We looked at the appearance of the shell layer on the northern slope of the Ariyoshi Kita Shell Mound from the database information we constructed. The database revealed that the natural terrain is a gully erosion terrain. The shell layer fills the terrain. The 60,000 or so excavated artifacts are not distributed evenly throughout, but are unevenly distributed, divided into dense and non-dense areas.

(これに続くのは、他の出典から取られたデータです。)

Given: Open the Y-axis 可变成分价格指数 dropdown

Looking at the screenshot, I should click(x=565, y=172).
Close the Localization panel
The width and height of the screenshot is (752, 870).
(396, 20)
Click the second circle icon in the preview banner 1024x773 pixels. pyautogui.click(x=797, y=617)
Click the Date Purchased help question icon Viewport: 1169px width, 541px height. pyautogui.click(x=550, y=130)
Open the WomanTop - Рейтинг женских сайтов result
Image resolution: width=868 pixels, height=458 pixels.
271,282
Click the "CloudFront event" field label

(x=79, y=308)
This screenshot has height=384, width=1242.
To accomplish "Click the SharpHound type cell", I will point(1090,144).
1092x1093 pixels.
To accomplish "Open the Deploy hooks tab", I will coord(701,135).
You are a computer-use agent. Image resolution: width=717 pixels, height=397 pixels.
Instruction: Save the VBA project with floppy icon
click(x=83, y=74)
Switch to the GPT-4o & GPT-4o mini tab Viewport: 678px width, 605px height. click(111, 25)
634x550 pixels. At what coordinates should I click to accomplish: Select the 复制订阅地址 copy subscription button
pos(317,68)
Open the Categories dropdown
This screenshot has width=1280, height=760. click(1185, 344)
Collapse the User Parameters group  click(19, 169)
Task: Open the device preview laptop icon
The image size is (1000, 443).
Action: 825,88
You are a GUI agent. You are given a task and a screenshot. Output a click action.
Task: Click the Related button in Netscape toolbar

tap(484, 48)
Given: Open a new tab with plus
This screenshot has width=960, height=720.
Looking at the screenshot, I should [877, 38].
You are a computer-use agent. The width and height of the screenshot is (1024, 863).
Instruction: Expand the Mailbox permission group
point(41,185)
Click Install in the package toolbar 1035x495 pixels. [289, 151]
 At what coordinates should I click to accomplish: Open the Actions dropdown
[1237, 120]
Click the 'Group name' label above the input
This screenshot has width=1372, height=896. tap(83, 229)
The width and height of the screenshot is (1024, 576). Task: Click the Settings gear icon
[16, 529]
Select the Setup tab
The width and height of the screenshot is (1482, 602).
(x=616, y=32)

有吉北貝塚北斜面貝層の姿を構築したデータベース情報から見てみました。データベースから地山地形がガリー浸食地形であることが新たに判明しました。貝層がその地形を埋めつくしています。6万余の出土遺物は満遍なく均等に分布するのではなく、密集域と非密集域に分かれて偏在的に分布します。

1 データベースから見た北斜面貝層の姿

1-1 地山地形


急斜面と顕著な段差地形


地山地形3Dモデル

データベースで作成した地山地形3Dモデルを観察すると、この地形は、急な谷壁や段差の発達という顕著な特徴から典型的なガリー浸食地形であることが判明しました。発掘調査報告書では地山地形(谷地形)が何であるか不明でした。ガリー浸食地形は地下水位より上で発生し、常時水流はなく、大雨の時だけ急流が流れ、面的浸食が急速に進みます。一般に植生の乏しい乾燥気候地域で見られるものです。下総地域では放置された開発裸地以外では見られません。北斜面貝層が納まるこのガリー浸食地形の形成要因に人為的影響(縄文人活動による土地の裸地化など)が関わっているのかどうか、興味のある検討課題です。

1-2 貝層


貝層分布

谷地形(ガリー浸食地形)が貝層で完全に埋め立てられています。興味深いことに、貝層による埋め立てが完了した時点(加曽利EⅡ式新段階)と有吉北貝塚集落終了時点が一致します。(ただし、後期初頭貝層が極小範囲に確認されています。)

1-3 遺物


遺物種別出土件数

北斜面貝層から約64000 件の遺物が出土しています。骨・歯が全体の58.2%、土器・土製品が31.7%、石器・石が3.8%などの内訳になっています。


グリッド別遺物出土件数

遺物が特に密に出土する場所が北斜面貝層の上流部と下流部に分かれて偏在的分布しています。


土器密集出土状況

上流部には土器(主に加曽利EⅡ式中段階、中~新段階土器)が特段に密集して出土する場所が存在します。


骨角歯牙製品・貝製品

また北斜面貝層のいろいろな場所からイモガイ製腰飾り、磨貝、骨角製釣針・刺突具などが多数出土していています。

2 感想

遺物全体の分布が偏在的である理由にはいろいろな要因が絡んでいると考えられます。その要因の大小を分布図だけから突き止めることは困難です。しかし、縄文人の投棄活動の特性が大いに反映していることは確実であると考えます。遺物の精細な3D分布を検討すれば、縄文人の投棄活動特性をあぶり出すことが可能であると考えます。